## [Required action]
For each entry, output its words exactly and leave any picture behind.

## [Information provided]
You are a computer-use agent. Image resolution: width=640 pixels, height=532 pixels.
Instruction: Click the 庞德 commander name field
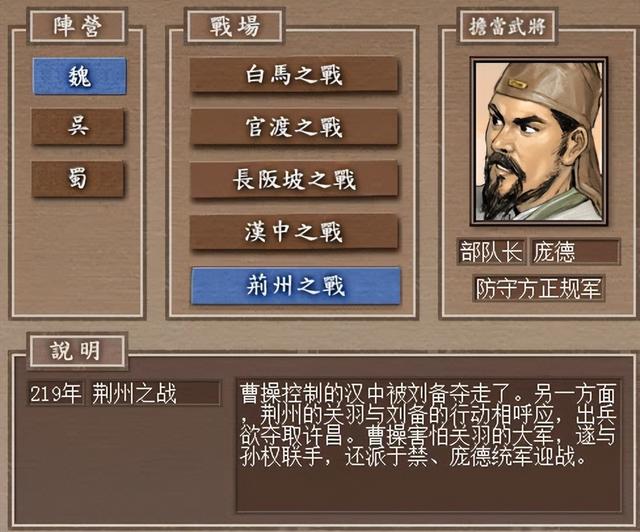(575, 252)
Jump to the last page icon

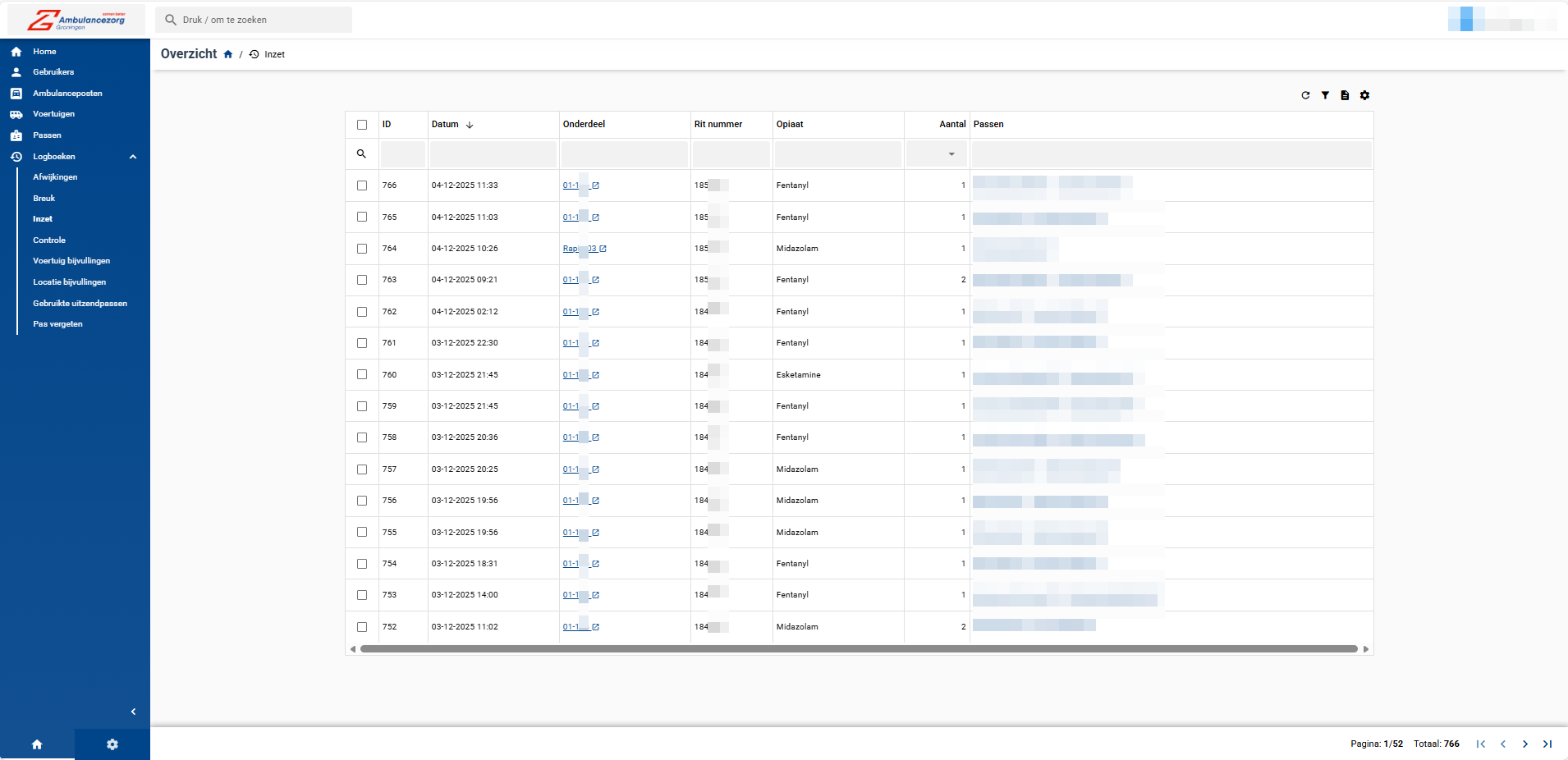1547,744
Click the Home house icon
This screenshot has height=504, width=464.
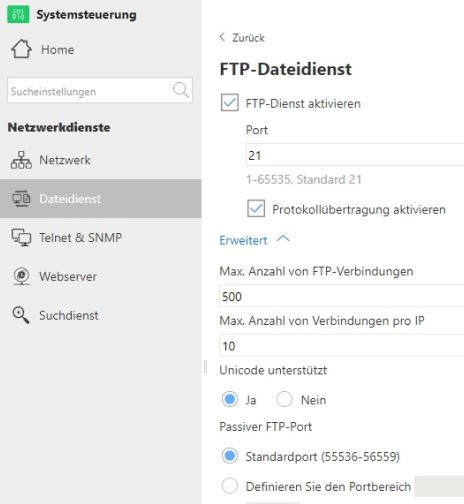point(22,49)
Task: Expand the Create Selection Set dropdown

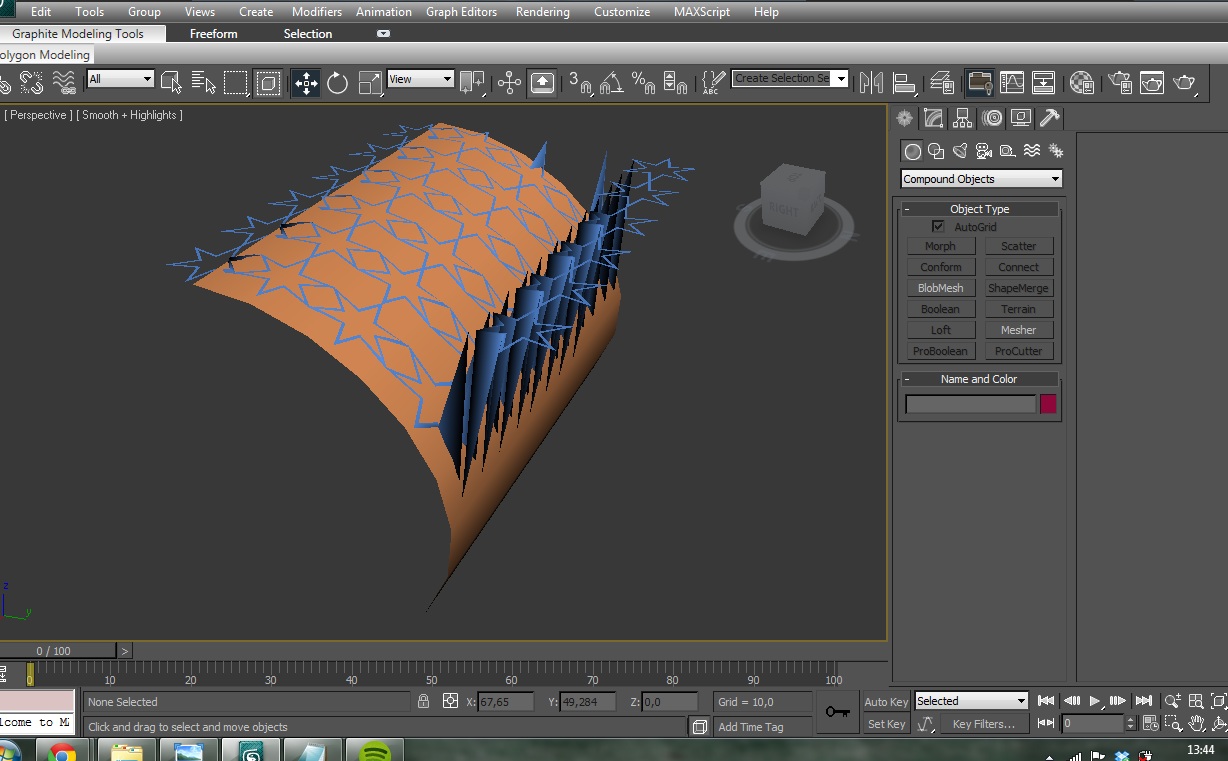Action: click(x=841, y=79)
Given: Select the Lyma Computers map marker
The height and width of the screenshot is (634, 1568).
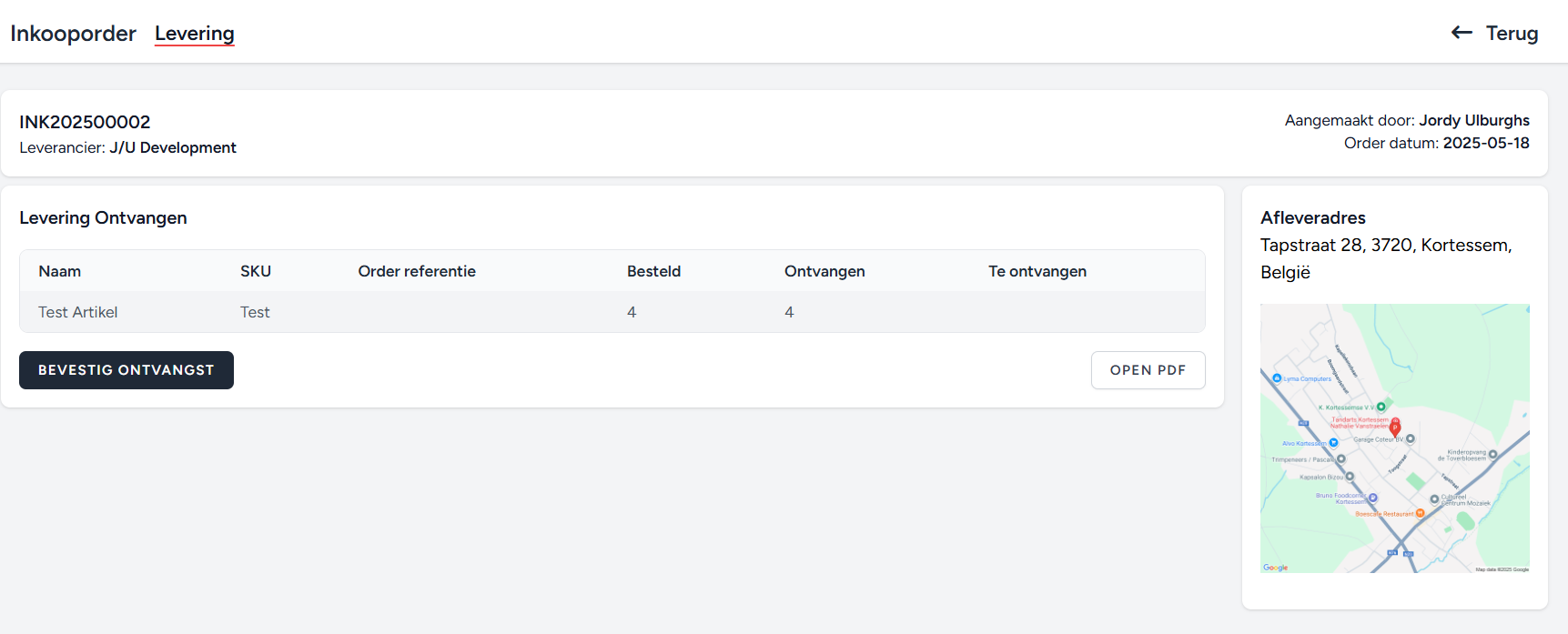Looking at the screenshot, I should click(x=1277, y=378).
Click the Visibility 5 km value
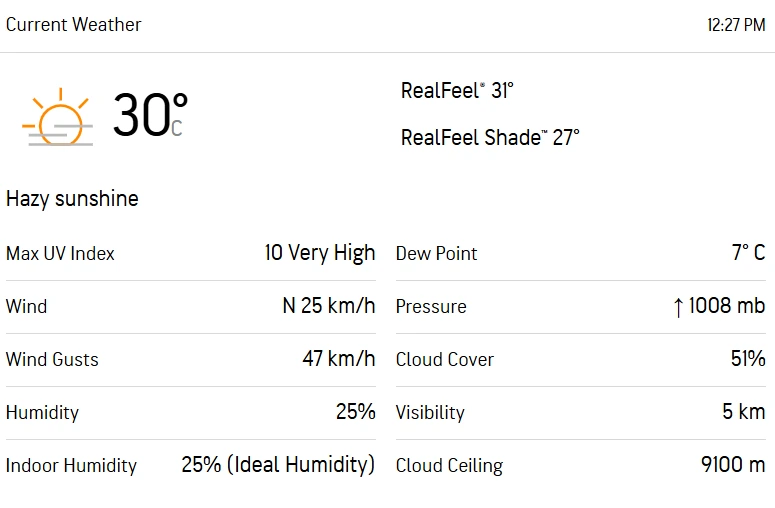 744,412
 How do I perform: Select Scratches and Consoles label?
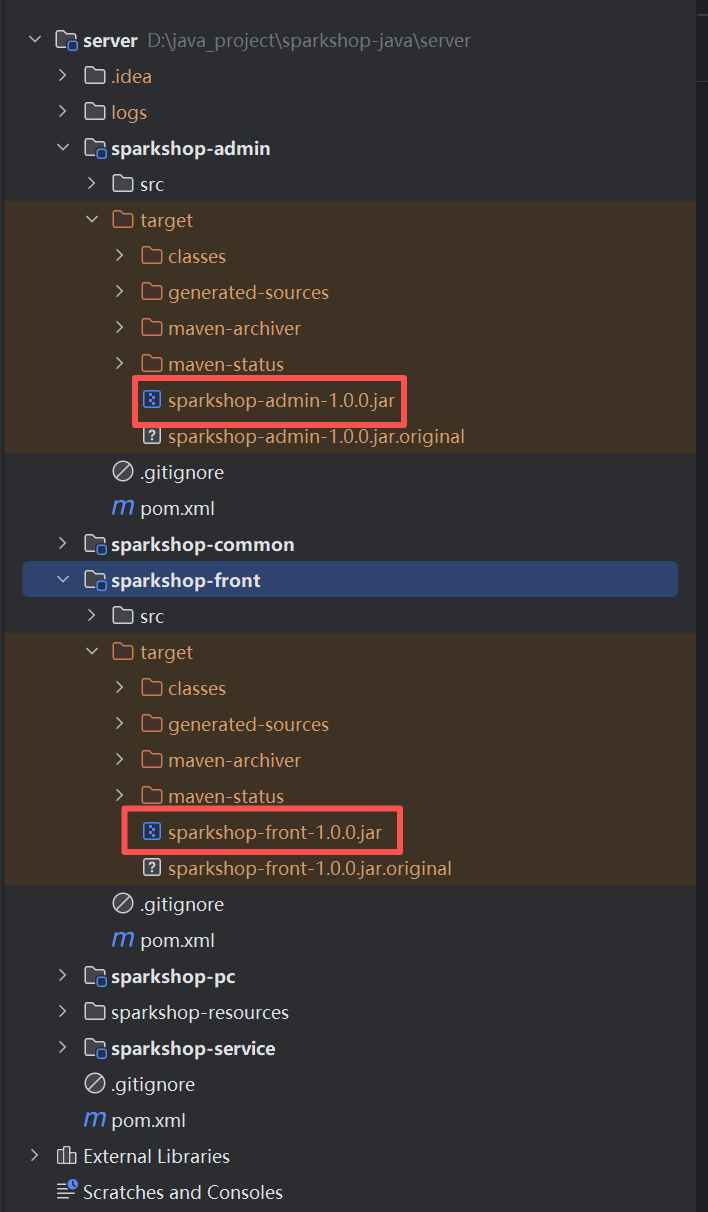coord(183,1192)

## [Response for this exercise]
You are a computer-use agent. Image resolution: width=640 pixels, height=532 pixels.
Instruction: Click the 庞德 commander name field
(575, 252)
Jump to the last page icon

1547,744
Click the Home house icon
This screenshot has height=504, width=464.
point(22,49)
Task: Expand the Create Selection Set dropdown

Action: click(x=841, y=79)
Given: Select the Lyma Computers map marker
The height and width of the screenshot is (634, 1568).
Looking at the screenshot, I should click(x=1277, y=378).
Click the Visibility 5 km value
 744,412
 How do I perform: Select Scratches and Consoles label?
coord(183,1192)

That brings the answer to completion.